Word and element locating data:
----------

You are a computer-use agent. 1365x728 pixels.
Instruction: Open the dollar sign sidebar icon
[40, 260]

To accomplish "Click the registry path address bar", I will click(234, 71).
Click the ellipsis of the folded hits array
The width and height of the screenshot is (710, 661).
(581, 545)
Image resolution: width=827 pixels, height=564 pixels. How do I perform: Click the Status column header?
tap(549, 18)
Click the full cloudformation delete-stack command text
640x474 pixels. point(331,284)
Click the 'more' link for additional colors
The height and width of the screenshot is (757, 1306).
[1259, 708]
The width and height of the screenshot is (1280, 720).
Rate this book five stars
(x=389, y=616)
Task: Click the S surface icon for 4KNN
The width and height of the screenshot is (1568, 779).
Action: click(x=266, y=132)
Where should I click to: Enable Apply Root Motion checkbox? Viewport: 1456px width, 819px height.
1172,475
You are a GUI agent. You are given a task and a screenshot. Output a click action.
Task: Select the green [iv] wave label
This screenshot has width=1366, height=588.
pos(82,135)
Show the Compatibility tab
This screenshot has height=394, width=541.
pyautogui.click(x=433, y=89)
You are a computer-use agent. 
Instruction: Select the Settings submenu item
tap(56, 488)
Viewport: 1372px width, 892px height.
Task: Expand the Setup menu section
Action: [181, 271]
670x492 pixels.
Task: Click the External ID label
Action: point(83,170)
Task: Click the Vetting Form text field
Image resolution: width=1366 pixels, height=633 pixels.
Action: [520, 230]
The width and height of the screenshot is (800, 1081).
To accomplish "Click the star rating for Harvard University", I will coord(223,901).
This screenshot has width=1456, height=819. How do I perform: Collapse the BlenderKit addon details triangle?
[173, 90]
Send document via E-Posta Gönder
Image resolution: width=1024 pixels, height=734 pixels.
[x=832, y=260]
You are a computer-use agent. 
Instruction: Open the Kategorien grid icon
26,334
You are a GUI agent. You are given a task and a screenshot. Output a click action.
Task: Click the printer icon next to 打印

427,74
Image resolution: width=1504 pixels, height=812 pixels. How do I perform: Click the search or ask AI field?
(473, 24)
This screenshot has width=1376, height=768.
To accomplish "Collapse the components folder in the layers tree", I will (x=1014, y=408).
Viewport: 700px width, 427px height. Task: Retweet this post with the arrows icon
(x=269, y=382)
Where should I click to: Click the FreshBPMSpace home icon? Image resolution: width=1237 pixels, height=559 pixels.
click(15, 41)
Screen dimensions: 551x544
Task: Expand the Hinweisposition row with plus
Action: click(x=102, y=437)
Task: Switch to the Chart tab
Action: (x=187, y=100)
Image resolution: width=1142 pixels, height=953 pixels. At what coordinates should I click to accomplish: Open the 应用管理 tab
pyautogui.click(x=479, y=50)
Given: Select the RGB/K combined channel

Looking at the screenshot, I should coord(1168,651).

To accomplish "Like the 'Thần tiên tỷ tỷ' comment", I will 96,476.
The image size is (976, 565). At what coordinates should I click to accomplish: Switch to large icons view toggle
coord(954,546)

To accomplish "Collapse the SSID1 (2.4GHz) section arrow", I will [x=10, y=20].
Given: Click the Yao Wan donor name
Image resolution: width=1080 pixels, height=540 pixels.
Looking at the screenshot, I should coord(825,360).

----------

WORK TO DO —
Reproduce all of the items above, line for line, with no changes.

ANSWER TO THIS PROBLEM —
You are a computer-use agent. 1365x728 pixels.
Instruction: Open the dollar sign sidebar icon
[40, 260]

To accomplish "Click the registry path address bar", I will click(234, 71).
Click the ellipsis of the folded hits array
The width and height of the screenshot is (710, 661).
(581, 545)
Image resolution: width=827 pixels, height=564 pixels. How do I perform: Click the Status column header?
tap(549, 18)
Click the full cloudformation delete-stack command text
640x474 pixels. point(331,284)
Click the 'more' link for additional colors
The height and width of the screenshot is (757, 1306).
[1259, 708]
The width and height of the screenshot is (1280, 720).
Rate this book five stars
(x=389, y=616)
Task: Click the S surface icon for 4KNN
The width and height of the screenshot is (1568, 779).
Action: click(x=266, y=132)
Where should I click to: Enable Apply Root Motion checkbox? Viewport: 1456px width, 819px height.
1172,475
You are a GUI agent. You are given a task and a screenshot. Output a click action.
Task: Select the green [iv] wave label
This screenshot has width=1366, height=588.
pos(82,135)
Show the Compatibility tab
This screenshot has height=394, width=541.
pyautogui.click(x=433, y=89)
You are a computer-use agent. 
Instruction: Select the Settings submenu item
tap(56, 488)
Viewport: 1372px width, 892px height.
Task: Expand the Setup menu section
Action: [181, 271]
670x492 pixels.
Task: Click the External ID label
Action: point(83,170)
Task: Click the Vetting Form text field
Image resolution: width=1366 pixels, height=633 pixels.
Action: [520, 230]
The width and height of the screenshot is (800, 1081).
To accomplish "Click the star rating for Harvard University", I will coord(223,901).
This screenshot has width=1456, height=819. How do I perform: Collapse the BlenderKit addon details triangle?
[173, 90]
Send document via E-Posta Gönder
Image resolution: width=1024 pixels, height=734 pixels.
[x=832, y=260]
You are a computer-use agent. 
Instruction: Open the Kategorien grid icon
26,334
You are a GUI agent. You are given a task and a screenshot. Output a click action.
Task: Click the printer icon next to 打印

427,74
Image resolution: width=1504 pixels, height=812 pixels. How do I perform: Click the search or ask AI field?
(473, 24)
This screenshot has width=1376, height=768.
To accomplish "Collapse the components folder in the layers tree", I will (x=1014, y=408).
Viewport: 700px width, 427px height. Task: Retweet this post with the arrows icon
(x=269, y=382)
Where should I click to: Click the FreshBPMSpace home icon? Image resolution: width=1237 pixels, height=559 pixels.
click(15, 41)
Screen dimensions: 551x544
Task: Expand the Hinweisposition row with plus
Action: click(x=102, y=437)
Task: Switch to the Chart tab
Action: (x=187, y=100)
Image resolution: width=1142 pixels, height=953 pixels. At what coordinates should I click to accomplish: Open the 应用管理 tab
pyautogui.click(x=479, y=50)
Given: Select the RGB/K combined channel

Looking at the screenshot, I should coord(1168,651).

To accomplish "Like the 'Thần tiên tỷ tỷ' comment", I will 96,476.
The image size is (976, 565). At what coordinates should I click to accomplish: Switch to large icons view toggle
coord(954,546)

To accomplish "Collapse the SSID1 (2.4GHz) section arrow", I will [x=10, y=20].
Given: Click the Yao Wan donor name
Image resolution: width=1080 pixels, height=540 pixels.
Looking at the screenshot, I should coord(825,360).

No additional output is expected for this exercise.